Bias in Gender Bias Benchmarks: How Spurious Features Distort Evaluation
This work addresses a critical oversight in evaluating gender bias for safe deployment of vision-language models, highlighting that current benchmarks are flawed due to spurious correlations, which is an incremental but important methodological improvement.
The paper tackles the problem of spurious features distorting gender bias evaluation in vision-language models by systematically perturbing non-gender features in benchmarks, finding that minimal changes can shift bias scores by up to 175% in generative models and 43% in CLIP variants, indicating unreliable assessments.
Gender bias in vision-language foundation models (VLMs) raises concerns about their safe deployment and is typically evaluated using benchmarks with gender annotations on real-world images.

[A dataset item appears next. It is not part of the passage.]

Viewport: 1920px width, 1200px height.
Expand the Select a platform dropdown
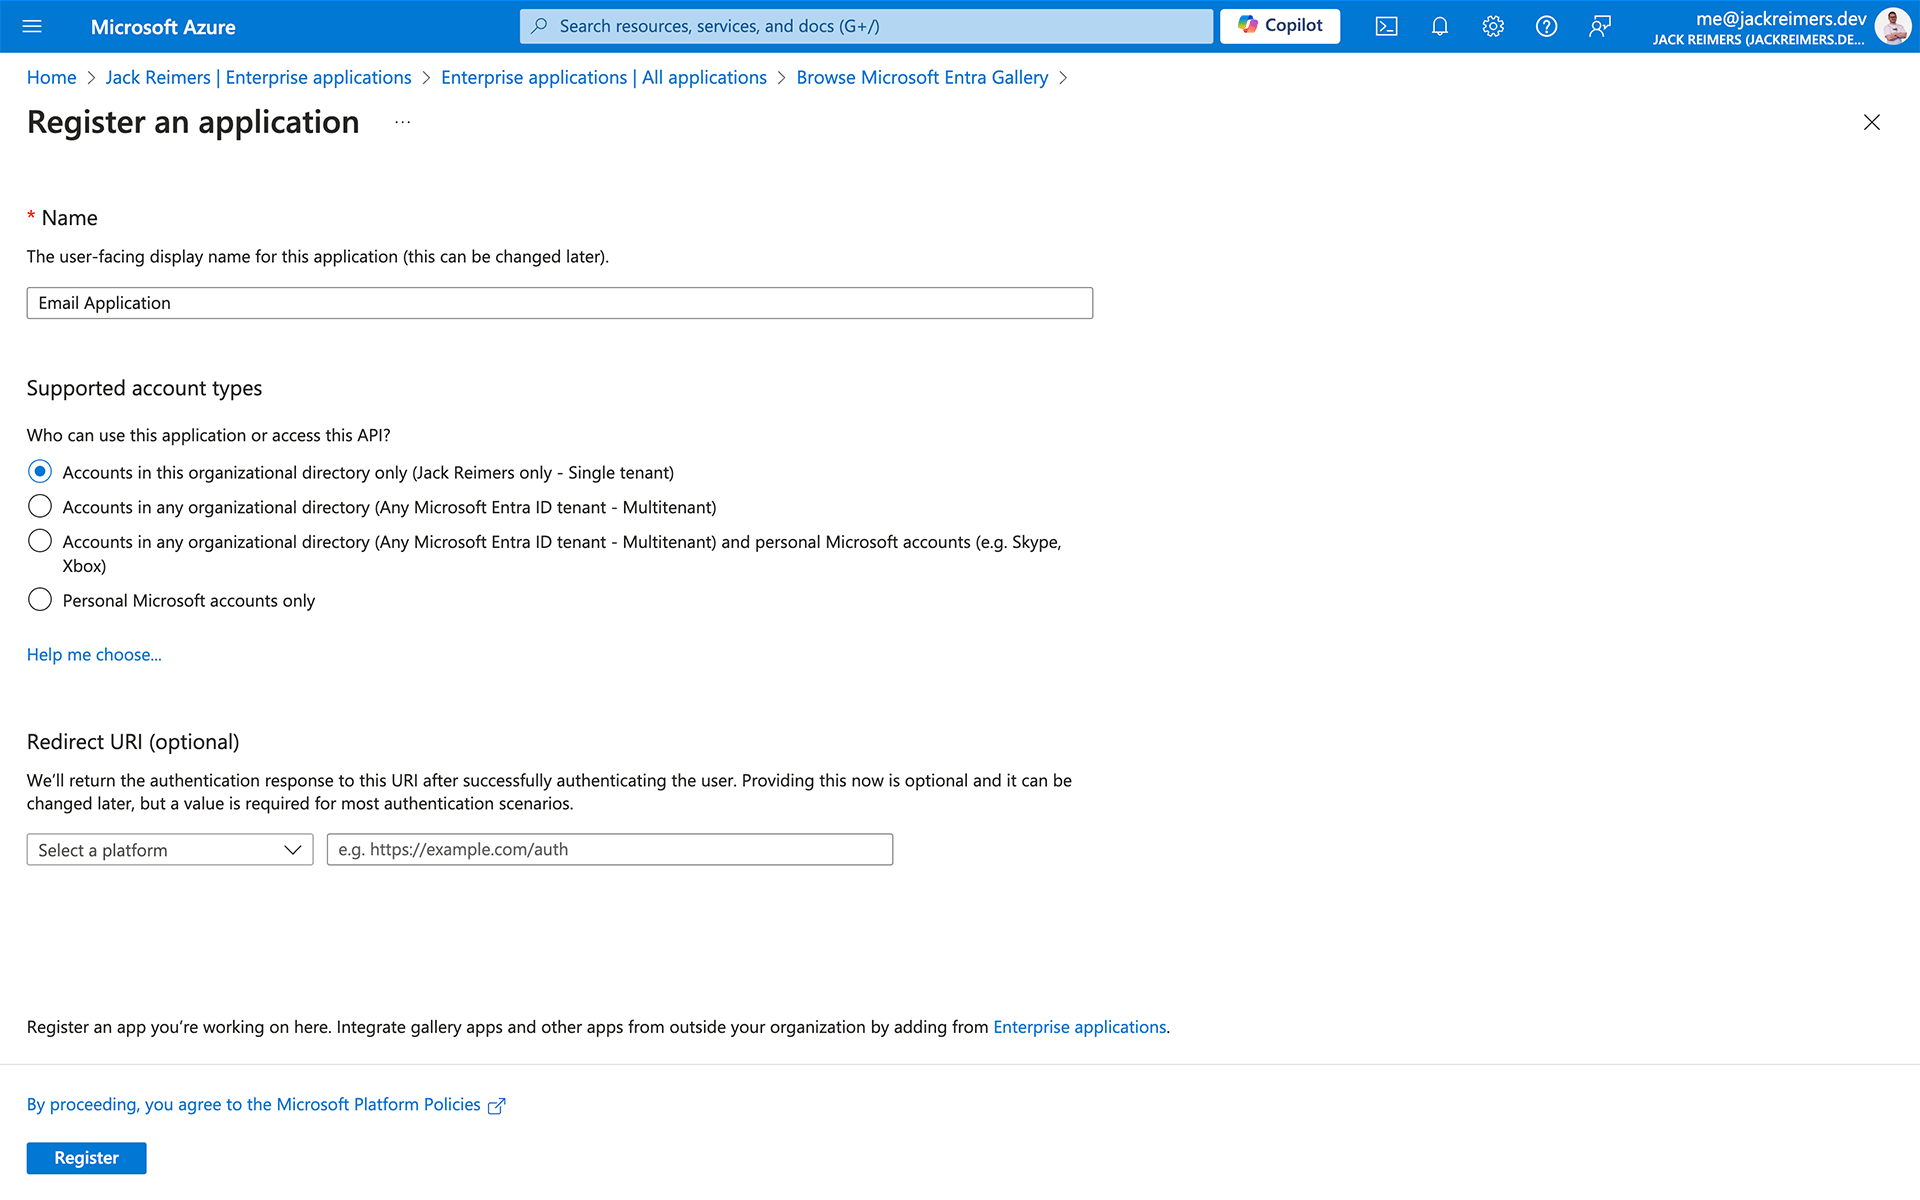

However, as these benchmarks often contain spurious correlations between gender and non-gender features, such as objects and backgrounds, we identify a critical oversight in gender bias evaluation: Do spurious features distort gender bias evaluation? To address this question, we systematically perturb non-gender features across four widely used benchmarks (COCO-gender, FACET, MIAP, and PHASE) and various VLMs to quantify their impact on bias evaluation. Our findings reveal that even minimal perturbations, such as masking just 10% of objects or weakly blurring backgrounds, can dramatically alter bias scores, shifting metrics by up to 175% in generative VLMs and 43% in CLIP variants. This suggests that current bias evaluations often reflect model responses to spurious features rather than gender bias, undermining their reliability. Since creating spurious feature-free benchmarks is fundamentally challenging, we recommend reporting bias metrics alongside feature-sensitivity measurements to enable a more reliable bias assessment.